Bisnis.com, MALANG — Kalangan pergerakan koperasi merasa lega Mahkamah Konstitusi membatalkan UU No.17/2012 dalam sidangnya 28 Mei 2014 tentang Perkoperasian karena UU tersebut justru dinilai mengekang pertumbuhan koperasi.
Ketua Umum Pusat Koperasi Wanita Jawa Timur (Puskowan Jati) Sri Untari mengatakan sesuai dengan amar putusan MK maka untuk sementara berpijak pada UU No. 25 tahun 1992 sampai UU baru disusun.
“Dengan berpijak pada UU No. 25 tahun 1992, koperasi justru malah berpeluang bisa tumbuh.
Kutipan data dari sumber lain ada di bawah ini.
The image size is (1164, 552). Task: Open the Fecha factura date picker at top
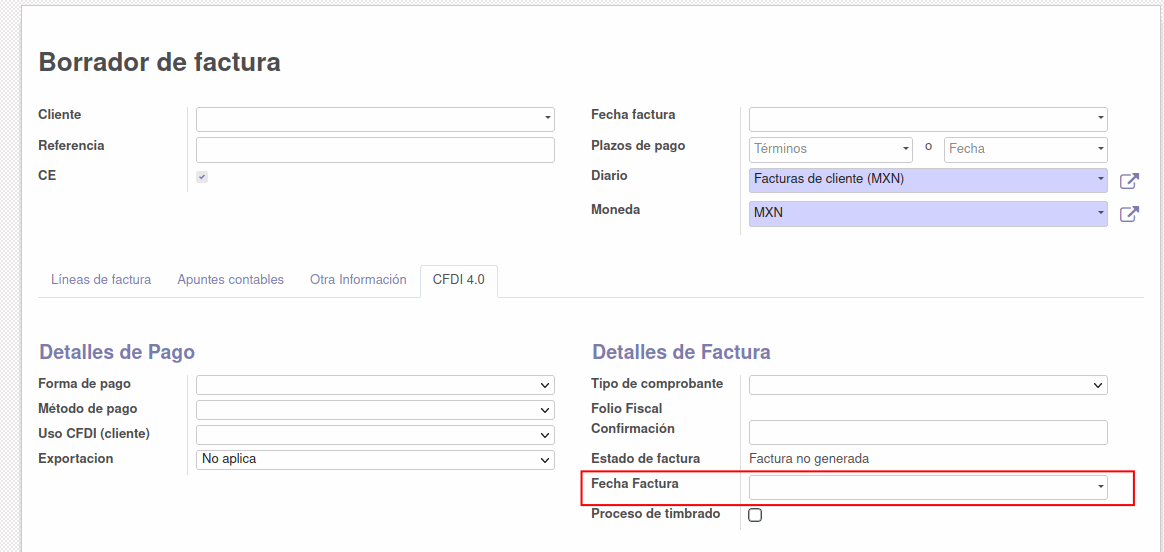pyautogui.click(x=928, y=119)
Kami selaku pergerakan koperasi lega dengan adanya keputusan tersebut,” ujar Sri Untari di Malang, Jumat (30/5/2014).
Pasal-pasal dalam UU tersebut justru mengekang perkembangan koperasi. Contohnya, ketentuanb bahwa setiap jenis usaha koperasi harus berbadan sendiri, realisasinya tidak mudah.
Selain pengaturan keanggotaannya, juga terkait dengan figur pengurusnya. “Mencari pengurus yang dipercaya anggota itu tidak mudah,” ucapnya.
Selain itu, pemecahan koperasi serba usaha menjadi koperasi-koperasi yang spesifik juga tidak mudah, terutama terkait dengan perpajakan.
Misalnya Koperasi Wanita (Kopwan) Setia Budi Wanita (SBW) yang awal pendiriannya hanya breast Rp1 miliar dan kini berkembang menjadi Rp58 miliar. Dengan dipecah menjadi berbagai unit usaha mandiri dan asetnya dibagi per unit kegiatan, maka Rp57 miliar dikenakan pajak oleh pemerintah.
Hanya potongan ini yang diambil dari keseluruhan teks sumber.